◆ **WORK REQUEST**:
Line by line, copy out the data that follows.

- - -

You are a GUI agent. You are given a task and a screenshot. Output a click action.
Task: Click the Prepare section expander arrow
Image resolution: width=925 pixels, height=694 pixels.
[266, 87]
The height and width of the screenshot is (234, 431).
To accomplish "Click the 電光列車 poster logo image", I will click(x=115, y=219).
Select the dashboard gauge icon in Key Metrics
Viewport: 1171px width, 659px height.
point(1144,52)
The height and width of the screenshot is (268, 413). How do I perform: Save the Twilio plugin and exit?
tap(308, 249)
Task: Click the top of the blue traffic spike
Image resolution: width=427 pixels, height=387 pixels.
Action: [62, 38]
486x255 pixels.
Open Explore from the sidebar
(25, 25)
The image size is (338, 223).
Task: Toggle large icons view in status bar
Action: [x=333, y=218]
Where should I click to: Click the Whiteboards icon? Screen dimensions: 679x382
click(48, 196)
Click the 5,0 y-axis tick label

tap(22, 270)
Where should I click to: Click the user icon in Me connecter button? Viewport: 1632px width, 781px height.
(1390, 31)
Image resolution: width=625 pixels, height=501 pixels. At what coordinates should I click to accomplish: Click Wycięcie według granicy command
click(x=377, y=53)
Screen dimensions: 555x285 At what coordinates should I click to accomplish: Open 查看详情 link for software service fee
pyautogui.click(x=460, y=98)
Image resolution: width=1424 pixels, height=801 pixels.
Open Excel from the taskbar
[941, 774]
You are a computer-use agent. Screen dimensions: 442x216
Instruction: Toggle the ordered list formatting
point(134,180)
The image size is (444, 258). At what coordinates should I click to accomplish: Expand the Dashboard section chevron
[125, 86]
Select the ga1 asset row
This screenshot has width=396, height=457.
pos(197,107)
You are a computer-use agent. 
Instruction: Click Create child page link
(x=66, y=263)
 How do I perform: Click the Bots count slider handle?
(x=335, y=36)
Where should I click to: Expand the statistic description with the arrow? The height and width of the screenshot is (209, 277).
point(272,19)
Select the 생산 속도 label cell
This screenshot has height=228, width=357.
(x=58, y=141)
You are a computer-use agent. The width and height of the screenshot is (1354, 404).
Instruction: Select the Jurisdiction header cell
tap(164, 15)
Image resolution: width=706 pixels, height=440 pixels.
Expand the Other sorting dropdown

- - -

◆ **EXERCISE OUTPUT**:
You are a GUI agent. You are given a task and a screenshot. Output a click action.
Task: Click the Prepare section expander arrow
Image resolution: width=925 pixels, height=694 pixels.
[266, 87]
The height and width of the screenshot is (234, 431).
To accomplish "Click the 電光列車 poster logo image", I will click(x=115, y=219).
Select the dashboard gauge icon in Key Metrics
Viewport: 1171px width, 659px height.
point(1144,52)
The height and width of the screenshot is (268, 413). How do I perform: Save the Twilio plugin and exit?
tap(308, 249)
Task: Click the top of the blue traffic spike
Image resolution: width=427 pixels, height=387 pixels.
Action: [62, 38]
486x255 pixels.
Open Explore from the sidebar
(25, 25)
The image size is (338, 223).
Task: Toggle large icons view in status bar
Action: [x=333, y=218]
Where should I click to: Click the Whiteboards icon? Screen dimensions: 679x382
click(48, 196)
Click the 5,0 y-axis tick label

tap(22, 270)
Where should I click to: Click the user icon in Me connecter button? Viewport: 1632px width, 781px height.
(1390, 31)
Image resolution: width=625 pixels, height=501 pixels. At what coordinates should I click to accomplish: Click Wycięcie według granicy command
click(x=377, y=53)
Screen dimensions: 555x285 At what coordinates should I click to accomplish: Open 查看详情 link for software service fee
pyautogui.click(x=460, y=98)
Image resolution: width=1424 pixels, height=801 pixels.
Open Excel from the taskbar
[941, 774]
You are a computer-use agent. Screen dimensions: 442x216
Instruction: Toggle the ordered list formatting
point(134,180)
The image size is (444, 258). At what coordinates should I click to accomplish: Expand the Dashboard section chevron
[125, 86]
Select the ga1 asset row
This screenshot has width=396, height=457.
pos(197,107)
You are a computer-use agent. 
Instruction: Click Create child page link
(x=66, y=263)
 How do I perform: Click the Bots count slider handle?
(x=335, y=36)
Where should I click to: Expand the statistic description with the arrow? The height and width of the screenshot is (209, 277).
point(272,19)
Select the 생산 속도 label cell
This screenshot has height=228, width=357.
(x=58, y=141)
You are a computer-use agent. The width and height of the screenshot is (1354, 404).
Instruction: Select the Jurisdiction header cell
tap(164, 15)
Image resolution: width=706 pixels, height=440 pixels.
Expand the Other sorting dropdown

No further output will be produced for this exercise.